[Dataset entries]
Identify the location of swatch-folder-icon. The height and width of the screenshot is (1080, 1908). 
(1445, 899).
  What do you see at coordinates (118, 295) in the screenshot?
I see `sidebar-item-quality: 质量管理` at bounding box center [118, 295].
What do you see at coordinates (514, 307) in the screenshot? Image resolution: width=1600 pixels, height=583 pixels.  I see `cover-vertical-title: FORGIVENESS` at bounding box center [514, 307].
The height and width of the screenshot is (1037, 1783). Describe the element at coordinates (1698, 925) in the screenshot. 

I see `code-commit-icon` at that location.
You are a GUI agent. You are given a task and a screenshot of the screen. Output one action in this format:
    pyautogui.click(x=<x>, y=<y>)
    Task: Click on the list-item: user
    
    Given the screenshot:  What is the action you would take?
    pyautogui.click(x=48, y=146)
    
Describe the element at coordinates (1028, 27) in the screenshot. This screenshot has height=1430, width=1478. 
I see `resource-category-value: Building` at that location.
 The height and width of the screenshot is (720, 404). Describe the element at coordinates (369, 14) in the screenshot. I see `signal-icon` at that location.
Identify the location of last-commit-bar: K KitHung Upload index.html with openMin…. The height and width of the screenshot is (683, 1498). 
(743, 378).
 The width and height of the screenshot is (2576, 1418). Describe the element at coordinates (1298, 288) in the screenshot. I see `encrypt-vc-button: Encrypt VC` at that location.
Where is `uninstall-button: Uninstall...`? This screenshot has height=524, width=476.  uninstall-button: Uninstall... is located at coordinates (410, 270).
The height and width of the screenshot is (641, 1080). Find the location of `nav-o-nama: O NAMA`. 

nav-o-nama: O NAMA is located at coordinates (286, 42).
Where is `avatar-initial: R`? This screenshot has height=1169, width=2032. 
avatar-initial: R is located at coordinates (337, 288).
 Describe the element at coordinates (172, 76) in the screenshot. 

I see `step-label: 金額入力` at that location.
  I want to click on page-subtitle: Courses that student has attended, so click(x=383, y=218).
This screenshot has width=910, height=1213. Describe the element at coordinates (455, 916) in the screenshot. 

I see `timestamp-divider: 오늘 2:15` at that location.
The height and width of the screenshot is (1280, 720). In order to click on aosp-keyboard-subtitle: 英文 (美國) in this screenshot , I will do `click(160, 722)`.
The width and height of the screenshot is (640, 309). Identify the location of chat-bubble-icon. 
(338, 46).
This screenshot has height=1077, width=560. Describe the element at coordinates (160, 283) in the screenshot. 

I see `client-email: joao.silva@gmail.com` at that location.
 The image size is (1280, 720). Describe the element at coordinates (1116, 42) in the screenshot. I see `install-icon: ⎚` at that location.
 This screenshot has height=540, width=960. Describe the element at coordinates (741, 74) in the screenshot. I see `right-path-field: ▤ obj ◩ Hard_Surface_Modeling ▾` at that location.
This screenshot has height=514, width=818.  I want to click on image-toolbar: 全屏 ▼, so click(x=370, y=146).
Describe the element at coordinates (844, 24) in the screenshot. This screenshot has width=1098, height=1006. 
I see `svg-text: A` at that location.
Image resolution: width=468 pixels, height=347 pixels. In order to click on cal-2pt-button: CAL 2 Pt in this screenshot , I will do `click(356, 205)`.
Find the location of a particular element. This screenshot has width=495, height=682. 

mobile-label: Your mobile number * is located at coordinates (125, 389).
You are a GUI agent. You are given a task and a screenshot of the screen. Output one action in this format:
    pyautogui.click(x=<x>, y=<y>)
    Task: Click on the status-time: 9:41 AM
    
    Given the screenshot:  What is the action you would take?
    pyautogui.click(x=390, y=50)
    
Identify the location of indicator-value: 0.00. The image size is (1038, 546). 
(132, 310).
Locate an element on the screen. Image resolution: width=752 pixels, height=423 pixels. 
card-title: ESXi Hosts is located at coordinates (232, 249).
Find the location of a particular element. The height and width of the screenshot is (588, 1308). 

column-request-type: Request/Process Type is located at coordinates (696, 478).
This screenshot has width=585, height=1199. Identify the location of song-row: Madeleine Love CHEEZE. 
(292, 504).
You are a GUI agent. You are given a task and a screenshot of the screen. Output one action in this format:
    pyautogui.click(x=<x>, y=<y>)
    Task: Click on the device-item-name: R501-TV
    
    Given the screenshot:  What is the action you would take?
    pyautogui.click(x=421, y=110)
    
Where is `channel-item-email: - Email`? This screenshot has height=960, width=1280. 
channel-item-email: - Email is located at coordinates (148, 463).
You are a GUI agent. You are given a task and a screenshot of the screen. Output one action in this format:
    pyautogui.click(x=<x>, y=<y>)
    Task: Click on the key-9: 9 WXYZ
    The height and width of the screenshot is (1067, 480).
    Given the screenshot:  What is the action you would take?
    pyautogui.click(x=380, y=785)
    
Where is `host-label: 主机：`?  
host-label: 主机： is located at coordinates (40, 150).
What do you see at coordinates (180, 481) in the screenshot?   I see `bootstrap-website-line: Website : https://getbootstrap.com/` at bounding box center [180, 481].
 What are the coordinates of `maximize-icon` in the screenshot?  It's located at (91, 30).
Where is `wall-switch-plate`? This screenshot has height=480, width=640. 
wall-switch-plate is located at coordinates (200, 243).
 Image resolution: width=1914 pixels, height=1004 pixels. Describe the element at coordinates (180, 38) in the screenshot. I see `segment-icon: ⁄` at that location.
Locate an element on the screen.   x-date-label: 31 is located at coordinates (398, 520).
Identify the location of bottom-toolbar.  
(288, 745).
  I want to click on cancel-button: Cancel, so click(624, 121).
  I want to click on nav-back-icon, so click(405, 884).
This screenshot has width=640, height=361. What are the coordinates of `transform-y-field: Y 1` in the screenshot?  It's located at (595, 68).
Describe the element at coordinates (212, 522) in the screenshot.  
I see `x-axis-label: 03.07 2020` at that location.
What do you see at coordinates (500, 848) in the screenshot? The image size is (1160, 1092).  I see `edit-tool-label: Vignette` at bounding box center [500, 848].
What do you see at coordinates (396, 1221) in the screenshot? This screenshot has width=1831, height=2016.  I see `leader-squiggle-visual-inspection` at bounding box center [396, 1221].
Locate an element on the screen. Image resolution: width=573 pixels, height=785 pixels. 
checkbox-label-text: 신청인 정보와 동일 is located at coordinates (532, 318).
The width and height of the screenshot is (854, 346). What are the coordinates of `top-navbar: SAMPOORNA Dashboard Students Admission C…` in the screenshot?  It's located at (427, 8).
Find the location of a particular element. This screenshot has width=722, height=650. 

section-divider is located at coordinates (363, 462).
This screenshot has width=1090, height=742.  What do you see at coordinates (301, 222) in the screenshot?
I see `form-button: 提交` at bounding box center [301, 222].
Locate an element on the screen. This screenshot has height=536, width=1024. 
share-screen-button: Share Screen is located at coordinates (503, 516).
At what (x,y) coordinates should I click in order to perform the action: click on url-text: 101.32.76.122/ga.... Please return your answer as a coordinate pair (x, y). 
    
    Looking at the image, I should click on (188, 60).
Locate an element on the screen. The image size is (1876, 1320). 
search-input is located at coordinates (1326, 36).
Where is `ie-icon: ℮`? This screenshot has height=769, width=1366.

- DIRECTIONS FOR THIS TASK -
Turn the entries above into a numbered list, running from the line with "This screenshot has width=640, height=361." to the line with "section-divider is located", both included. Omit blank lines and list only these.

- REPLY TO THE TASK -
1. This screenshot has width=640, height=361. What are the coordinates of `transform-y-field: Y 1` in the screenshot?  It's located at (595, 68).
2. Describe the element at coordinates (212, 522) in the screenshot.  
3. I see `x-axis-label: 03.07 2020` at that location.
4. What do you see at coordinates (500, 848) in the screenshot? The image size is (1160, 1092).  I see `edit-tool-label: Vignette` at bounding box center [500, 848].
5. What do you see at coordinates (396, 1221) in the screenshot? This screenshot has width=1831, height=2016.  I see `leader-squiggle-visual-inspection` at bounding box center [396, 1221].
6. Locate an element on the screen. Image resolution: width=573 pixels, height=785 pixels. 
7. checkbox-label-text: 신청인 정보와 동일 is located at coordinates (532, 318).
8. The width and height of the screenshot is (854, 346). What are the coordinates of `top-navbar: SAMPOORNA Dashboard Students Admission C…` in the screenshot?  It's located at (427, 8).
9. Find the location of a particular element. This screenshot has width=722, height=650. 
10. section-divider is located at coordinates (363, 462).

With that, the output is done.